Я получил еще одну записку Булькена в ответ на свою. Она была написана тем самым прилежным почерком, каким он исполнил прошение о помиловании, где из-за своей безграмотности совершенно запутался в варварских фразах и угловатых словах; его неловкость угадывалась даже в движениях держащей карандаш руки, движениях, похожих на реверанс, когда убожество воображения он силился скрыть за изяществом и красивостью почерка. Он просил меня написать что-нибудь в стихах на заданную тему: «Жан, напиши мне, пожалуйста, такое стихотворение: двое друзей полюбили друг друга в тюрьме, и вот один уходит. Тот, кто остается, пишет, что всегда будет любить его, что готов соединиться с ним везде, где бы он ни оказался, пускай даже на каторге, и они будут там счастливы вдвоем». И добавил еще: «Ты ведь знаешь, что об этом мечтают все в тюрьме».
О эти строчки в моих руках! Сквозь них ничто не мешало мне увидеть Булькена каторжником, тем самым (ведь если у меня украли всего-навсего смерть, то у него смерть украла судьбу, именно Булькена представлял я себе среди папоротников, когда писал своего «Смертника»). А Пьеро вовсе не жаждал оказаться на каторге — даже ради того, чтобы отыскать Роки, — он хотел пропеть свою судьбу.
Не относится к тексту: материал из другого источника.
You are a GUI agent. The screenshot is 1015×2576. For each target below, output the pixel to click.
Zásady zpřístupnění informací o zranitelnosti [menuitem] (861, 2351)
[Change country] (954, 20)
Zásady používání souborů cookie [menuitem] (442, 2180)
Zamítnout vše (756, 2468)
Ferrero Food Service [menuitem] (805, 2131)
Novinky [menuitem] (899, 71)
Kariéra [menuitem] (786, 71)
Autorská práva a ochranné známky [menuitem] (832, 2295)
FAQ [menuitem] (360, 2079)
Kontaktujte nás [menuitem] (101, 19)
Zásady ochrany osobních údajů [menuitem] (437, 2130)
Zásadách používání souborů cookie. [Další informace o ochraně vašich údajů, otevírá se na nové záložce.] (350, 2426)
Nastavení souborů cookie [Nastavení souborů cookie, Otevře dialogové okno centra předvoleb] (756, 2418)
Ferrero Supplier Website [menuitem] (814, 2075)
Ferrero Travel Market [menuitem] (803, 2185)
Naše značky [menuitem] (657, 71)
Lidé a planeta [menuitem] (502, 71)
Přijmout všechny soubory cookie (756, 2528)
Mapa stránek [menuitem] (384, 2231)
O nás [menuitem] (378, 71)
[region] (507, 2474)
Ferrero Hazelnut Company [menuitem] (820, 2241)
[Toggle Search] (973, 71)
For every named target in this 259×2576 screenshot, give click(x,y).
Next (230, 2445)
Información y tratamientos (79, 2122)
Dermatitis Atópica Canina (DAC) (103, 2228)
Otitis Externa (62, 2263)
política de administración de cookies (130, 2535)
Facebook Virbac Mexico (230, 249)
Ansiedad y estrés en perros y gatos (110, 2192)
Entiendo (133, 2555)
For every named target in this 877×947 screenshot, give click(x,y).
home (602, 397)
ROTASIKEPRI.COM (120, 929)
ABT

Когда мне стало известно, что Роки внесен в список для отправки в Сен-Мартен-де Ре и я увидел, как Пьеро возвращается из шестого отделения, я понял, что он ходил прощаться со своим бывшим возлюбленным. Меня он не увидел, зато я видел его взгляд: так шевалье де Грие смотрел на Манон, стоявшую в группе девиц, которых отправляли в Исправительный Приют.
В Меттре колонистам одной семьи было очень трудно добраться до другой, такой строгой была дисциплина, и больше всего меня удивляло, что находились люди, сумевшие и в самом деле воплотить ее в жизнь. И если хорошенько подумать, в этой всамаделишности и крылся самый настоящий трагизм. Начальник тюрьмы, его помощник, надзиратели, лишенные сострадания и человечности, в действительности были лже-начальником, лже-помощником, лже-надзирателями, что-то вроде детей, состарившихся в своем детстве и его сказках. Они писали мою историю. Они были литературными персонажами моей книги. Они ничего не понимали в Меттре. Они все были идиотами. Если правда то, что только умные люди способны понять, что такое зло и, следовательно, только они способны его совершить, — вертухаи так никогда нас и не поняли. Каждая семья жила, ровным счетом ничего не ведая о том, что происходит в других, а семья Жанны д'Арк недоступна еще больше, чем все остальные, она состояла не из самых юных (порадуемся же, какое негодование это могло вызвать у какого-нибудь Альбера Лондра или Алексиса Данана, но семьи в Колонии комплектовались не по возрасту, а по росту), а из самых маленьких, и все они или почти все были любовниками воров из других семей, и встречались эти парочки в мастерских, они, мастерские, сводили на нет всю тщательную селекцию — деление на семьи.